Yi Li, NICTA, Australia


Simple tree models for articulated objects prevails in the last decade. However, it is also believed that these simple tree models are not capable of capturing large variations in many scenarios, such as human pose estimation. This paper attempts to address three questions: 1) are simple tree models sufficient? more specifically, 2) how to use tree models effectively in human pose estimation? and 3) how shall we use combined parts together with single parts efficiently? Assuming we have a set of single parts and combined parts, and the goal is to estimate a joint distribution of their locations. We surprisingly find that no latent variables are introduced in the Leeds Sport Dataset (LSP) during learning latent trees for deformable model, which aims at approximating the joint distributions of body part locations using minimal tree structure. This suggests one can straightforwardly use a mixed representation of single and combined parts to approximate their joint distribution in a simple tree model. As such, one only needs to build Visual Categories of the combined parts, and then perform inference on the learned latent tree. Our method outperformed the state of the art on the LSP, both in the scenarios when the training images are from the same dataset and from the PARSE dataset. Experiments on animal images from the VOC challenge further support our findings. This work is primarily sponsored by Bionic Eye, a special initiative of Australian Government through Australian Research Council. A preliminary version of the paper is available  http://arxiv.org/pdf/1304.6291v1.pdf

Short Bio:

Dr. Yi Li received his Ph.D from the ECE Dept. at the University of Maryland at College Park in 2011. His PhD research, entitled “Cognitive Robots for Social Intelligence”, focus on visual navigation for mobile robots, optical motion capture, causal inference for coordinated groups, and action recognition and representation.
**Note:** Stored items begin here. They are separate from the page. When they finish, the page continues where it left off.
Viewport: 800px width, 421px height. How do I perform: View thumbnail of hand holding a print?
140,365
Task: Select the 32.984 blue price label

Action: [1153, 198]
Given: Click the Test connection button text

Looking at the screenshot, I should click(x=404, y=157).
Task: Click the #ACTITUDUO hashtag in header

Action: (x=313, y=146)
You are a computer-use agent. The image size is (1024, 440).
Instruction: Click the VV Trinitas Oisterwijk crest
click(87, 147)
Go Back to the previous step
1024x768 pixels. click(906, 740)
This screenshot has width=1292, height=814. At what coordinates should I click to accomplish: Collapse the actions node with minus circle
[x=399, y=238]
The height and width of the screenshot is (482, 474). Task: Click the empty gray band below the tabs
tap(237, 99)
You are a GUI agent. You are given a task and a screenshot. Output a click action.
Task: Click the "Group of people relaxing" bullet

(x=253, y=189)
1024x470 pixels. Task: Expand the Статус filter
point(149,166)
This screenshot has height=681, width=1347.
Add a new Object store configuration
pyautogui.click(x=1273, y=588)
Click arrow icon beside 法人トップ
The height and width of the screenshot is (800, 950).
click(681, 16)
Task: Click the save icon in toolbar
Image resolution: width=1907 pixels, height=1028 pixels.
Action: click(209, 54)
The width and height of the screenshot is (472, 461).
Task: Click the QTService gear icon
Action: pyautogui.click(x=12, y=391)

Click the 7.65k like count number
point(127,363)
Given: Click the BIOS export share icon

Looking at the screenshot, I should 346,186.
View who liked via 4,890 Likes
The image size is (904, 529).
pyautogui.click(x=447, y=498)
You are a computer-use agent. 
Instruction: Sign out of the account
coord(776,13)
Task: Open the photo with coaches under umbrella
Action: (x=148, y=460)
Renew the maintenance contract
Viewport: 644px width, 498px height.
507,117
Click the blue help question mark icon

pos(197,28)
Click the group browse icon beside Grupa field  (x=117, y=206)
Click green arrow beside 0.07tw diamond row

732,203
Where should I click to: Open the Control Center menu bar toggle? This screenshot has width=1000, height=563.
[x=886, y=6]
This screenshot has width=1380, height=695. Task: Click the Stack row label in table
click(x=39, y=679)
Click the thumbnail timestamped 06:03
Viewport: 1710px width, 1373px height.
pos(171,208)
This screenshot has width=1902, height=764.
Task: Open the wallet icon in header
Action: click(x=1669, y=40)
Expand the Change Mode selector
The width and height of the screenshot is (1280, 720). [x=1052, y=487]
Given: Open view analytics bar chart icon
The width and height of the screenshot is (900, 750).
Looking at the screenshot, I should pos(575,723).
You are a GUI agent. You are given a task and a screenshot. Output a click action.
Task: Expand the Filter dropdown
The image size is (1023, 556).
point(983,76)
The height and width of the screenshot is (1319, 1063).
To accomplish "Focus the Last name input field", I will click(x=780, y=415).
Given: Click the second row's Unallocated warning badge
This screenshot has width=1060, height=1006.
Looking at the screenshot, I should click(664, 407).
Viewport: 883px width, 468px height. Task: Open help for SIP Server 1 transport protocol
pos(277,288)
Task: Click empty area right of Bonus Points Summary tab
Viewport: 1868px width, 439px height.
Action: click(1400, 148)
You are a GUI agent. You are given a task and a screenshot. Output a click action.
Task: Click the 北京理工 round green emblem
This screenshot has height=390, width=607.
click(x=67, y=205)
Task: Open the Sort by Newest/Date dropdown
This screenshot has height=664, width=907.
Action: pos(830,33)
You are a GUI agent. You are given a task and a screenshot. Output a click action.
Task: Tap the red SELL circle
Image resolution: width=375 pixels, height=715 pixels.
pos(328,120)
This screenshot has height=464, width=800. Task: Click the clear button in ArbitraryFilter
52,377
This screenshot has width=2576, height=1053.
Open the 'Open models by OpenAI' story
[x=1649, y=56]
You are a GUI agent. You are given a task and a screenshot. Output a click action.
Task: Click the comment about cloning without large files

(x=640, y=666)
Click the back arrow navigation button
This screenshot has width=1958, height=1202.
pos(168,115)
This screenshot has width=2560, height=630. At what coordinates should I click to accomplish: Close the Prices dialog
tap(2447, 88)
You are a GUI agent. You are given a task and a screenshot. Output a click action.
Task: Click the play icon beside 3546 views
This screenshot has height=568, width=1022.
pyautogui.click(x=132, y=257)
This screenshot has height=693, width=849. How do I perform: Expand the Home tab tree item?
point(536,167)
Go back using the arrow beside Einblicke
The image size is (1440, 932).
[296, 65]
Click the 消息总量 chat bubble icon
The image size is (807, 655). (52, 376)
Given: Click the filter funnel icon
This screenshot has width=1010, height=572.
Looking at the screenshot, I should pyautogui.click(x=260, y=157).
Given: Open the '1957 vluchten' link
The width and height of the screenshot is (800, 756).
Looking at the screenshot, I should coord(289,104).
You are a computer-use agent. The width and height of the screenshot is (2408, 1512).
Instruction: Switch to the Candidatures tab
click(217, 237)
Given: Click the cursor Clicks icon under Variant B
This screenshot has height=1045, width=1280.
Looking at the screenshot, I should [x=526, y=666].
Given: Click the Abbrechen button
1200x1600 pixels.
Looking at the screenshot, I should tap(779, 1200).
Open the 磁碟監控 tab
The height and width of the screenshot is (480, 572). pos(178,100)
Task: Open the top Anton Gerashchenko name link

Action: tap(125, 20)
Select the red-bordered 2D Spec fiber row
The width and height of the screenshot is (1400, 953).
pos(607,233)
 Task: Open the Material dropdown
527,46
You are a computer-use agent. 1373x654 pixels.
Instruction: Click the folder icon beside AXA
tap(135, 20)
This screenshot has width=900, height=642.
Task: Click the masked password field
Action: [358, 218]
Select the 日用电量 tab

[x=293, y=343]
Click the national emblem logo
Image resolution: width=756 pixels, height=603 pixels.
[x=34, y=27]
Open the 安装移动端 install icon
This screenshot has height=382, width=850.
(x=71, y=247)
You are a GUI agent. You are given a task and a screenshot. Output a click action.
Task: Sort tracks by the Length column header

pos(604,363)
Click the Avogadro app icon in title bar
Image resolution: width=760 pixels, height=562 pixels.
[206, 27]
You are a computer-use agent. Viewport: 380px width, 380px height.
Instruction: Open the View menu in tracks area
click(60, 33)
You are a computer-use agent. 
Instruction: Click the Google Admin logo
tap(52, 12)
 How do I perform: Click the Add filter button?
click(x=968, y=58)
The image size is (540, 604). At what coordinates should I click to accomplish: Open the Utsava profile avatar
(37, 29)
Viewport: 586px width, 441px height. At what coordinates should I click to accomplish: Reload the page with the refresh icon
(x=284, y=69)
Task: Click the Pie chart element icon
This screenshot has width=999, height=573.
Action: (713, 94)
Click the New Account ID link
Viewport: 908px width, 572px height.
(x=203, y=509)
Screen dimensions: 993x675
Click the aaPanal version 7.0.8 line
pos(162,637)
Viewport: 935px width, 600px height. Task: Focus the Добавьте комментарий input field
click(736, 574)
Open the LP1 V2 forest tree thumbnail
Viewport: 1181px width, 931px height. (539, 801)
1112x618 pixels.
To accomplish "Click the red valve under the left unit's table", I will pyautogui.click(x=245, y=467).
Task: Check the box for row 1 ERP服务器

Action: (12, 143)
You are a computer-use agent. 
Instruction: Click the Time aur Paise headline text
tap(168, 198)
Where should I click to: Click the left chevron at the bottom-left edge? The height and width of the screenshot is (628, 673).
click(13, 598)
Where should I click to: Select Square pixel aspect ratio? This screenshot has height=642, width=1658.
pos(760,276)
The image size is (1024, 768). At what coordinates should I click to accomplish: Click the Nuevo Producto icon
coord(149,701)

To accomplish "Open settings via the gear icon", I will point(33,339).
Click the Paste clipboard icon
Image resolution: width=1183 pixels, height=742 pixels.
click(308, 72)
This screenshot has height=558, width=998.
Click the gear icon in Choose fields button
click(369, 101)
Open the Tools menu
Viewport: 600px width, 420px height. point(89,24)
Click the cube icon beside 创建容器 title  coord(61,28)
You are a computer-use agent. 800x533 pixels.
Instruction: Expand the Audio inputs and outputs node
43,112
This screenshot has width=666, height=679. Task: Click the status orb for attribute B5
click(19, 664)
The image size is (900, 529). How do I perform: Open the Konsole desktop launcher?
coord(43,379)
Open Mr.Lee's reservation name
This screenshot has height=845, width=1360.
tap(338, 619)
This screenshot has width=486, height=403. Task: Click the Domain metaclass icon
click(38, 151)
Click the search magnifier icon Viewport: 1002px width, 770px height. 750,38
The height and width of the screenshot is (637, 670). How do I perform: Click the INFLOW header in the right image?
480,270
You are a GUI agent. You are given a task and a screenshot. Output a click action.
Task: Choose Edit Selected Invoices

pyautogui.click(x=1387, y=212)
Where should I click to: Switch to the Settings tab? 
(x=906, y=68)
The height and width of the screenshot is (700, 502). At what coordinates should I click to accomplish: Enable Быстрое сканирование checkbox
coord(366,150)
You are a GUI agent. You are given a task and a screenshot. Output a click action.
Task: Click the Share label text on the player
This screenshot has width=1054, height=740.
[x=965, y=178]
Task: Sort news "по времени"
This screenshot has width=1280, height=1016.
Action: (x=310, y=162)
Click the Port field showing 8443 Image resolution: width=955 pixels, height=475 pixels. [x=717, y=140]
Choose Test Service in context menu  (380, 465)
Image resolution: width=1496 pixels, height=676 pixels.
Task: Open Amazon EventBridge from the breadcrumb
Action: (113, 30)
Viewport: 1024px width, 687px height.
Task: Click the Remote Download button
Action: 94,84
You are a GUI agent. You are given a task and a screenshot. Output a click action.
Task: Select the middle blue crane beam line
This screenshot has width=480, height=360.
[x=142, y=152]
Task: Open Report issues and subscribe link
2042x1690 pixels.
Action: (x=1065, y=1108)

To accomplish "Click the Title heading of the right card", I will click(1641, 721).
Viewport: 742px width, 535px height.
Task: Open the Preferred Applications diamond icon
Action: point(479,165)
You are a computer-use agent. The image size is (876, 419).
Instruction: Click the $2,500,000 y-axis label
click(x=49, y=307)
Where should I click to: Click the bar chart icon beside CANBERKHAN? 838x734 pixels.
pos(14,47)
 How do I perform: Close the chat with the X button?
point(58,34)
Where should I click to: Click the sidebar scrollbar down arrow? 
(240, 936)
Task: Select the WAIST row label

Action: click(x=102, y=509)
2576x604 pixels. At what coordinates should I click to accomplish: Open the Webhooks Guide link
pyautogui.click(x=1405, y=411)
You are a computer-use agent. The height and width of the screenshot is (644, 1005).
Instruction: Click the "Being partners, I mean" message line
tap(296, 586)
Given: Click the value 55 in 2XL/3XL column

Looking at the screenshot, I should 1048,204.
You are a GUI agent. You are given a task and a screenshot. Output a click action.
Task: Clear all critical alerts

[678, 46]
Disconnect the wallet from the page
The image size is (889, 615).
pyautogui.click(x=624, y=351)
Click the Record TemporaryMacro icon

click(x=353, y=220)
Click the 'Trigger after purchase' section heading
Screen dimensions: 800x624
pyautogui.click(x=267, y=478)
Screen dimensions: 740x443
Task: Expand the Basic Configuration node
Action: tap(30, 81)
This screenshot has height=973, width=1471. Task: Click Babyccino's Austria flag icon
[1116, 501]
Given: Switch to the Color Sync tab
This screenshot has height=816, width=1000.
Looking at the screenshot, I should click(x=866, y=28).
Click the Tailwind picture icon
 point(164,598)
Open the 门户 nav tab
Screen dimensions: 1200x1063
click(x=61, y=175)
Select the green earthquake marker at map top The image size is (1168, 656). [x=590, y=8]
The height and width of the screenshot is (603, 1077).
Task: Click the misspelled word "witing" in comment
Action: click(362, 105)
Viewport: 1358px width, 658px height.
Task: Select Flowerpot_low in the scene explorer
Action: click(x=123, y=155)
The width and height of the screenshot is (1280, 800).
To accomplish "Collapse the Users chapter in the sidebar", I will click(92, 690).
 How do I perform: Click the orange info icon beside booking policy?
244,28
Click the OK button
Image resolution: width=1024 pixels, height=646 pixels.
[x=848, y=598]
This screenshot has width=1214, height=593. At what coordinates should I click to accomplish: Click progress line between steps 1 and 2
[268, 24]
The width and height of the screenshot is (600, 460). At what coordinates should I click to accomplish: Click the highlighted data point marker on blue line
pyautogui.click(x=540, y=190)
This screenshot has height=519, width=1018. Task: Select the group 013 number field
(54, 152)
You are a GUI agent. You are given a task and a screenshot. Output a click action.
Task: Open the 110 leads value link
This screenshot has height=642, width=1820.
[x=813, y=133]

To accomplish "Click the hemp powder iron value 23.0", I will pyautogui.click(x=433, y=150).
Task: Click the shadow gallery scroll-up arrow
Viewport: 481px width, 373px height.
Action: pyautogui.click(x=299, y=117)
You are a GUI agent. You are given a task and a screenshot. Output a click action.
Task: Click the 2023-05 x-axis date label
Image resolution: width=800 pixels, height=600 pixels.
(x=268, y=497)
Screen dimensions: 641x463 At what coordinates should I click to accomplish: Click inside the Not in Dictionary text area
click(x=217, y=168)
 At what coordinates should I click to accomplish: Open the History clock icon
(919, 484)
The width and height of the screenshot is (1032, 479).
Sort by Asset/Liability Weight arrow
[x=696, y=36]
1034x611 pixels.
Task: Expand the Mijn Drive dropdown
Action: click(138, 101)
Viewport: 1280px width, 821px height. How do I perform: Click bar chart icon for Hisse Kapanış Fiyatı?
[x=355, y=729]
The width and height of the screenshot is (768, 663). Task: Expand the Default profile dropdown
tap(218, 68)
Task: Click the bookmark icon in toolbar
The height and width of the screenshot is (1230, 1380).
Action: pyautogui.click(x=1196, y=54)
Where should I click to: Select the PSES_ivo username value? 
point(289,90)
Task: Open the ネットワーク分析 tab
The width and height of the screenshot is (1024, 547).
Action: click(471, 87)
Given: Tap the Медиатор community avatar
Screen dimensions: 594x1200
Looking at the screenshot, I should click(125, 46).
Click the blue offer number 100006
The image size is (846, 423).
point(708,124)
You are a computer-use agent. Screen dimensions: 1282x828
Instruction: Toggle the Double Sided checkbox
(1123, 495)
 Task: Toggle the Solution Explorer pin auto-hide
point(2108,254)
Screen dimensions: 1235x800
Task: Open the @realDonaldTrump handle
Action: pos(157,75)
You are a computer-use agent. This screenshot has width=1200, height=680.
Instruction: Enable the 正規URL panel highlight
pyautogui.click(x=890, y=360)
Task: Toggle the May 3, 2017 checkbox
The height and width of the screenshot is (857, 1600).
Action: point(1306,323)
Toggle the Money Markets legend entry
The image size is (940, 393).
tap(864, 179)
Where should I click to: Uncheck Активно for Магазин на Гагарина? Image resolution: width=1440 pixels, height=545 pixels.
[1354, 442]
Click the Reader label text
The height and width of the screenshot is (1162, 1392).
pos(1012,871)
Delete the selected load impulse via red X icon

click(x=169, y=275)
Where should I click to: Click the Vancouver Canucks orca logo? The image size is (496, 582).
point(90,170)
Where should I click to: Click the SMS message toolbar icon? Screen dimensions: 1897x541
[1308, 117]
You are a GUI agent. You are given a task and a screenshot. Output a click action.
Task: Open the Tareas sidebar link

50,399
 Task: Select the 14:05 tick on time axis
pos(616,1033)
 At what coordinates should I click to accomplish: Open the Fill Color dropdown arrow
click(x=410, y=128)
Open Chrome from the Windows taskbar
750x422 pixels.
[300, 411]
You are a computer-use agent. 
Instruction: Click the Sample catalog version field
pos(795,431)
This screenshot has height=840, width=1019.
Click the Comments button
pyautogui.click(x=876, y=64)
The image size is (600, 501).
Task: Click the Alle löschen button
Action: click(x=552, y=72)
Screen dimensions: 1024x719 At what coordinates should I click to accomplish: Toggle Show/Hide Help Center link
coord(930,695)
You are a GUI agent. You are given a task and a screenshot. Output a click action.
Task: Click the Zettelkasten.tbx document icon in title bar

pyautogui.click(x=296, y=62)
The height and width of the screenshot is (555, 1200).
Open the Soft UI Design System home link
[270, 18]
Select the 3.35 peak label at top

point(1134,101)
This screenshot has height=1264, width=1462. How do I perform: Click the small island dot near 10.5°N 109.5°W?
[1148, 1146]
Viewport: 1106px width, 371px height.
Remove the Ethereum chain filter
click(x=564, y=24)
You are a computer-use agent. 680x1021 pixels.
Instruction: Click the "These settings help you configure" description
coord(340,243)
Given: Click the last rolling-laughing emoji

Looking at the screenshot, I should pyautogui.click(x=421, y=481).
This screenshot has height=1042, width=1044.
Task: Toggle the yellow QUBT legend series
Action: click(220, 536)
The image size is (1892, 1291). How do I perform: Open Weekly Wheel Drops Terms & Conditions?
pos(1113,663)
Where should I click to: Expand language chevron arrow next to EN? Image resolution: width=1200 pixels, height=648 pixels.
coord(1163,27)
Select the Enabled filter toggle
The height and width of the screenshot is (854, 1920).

He was the recipient Future Faculty Fellow at Maryland from 2008-2010, received the Best Student paper of ICHFR, and the second price in the Semantic Robot Vision Challenge (SRVC). He joined NICTA as a Researcher since 2011 in the Visual Processing for Bionic Eye (VIBE) project, and developed algorithms for visualizing critical information (US/AU patents pending). His recent research interests include human pose estimation, higher order loss function in machine learning, and image deblurring via sparse signal processing.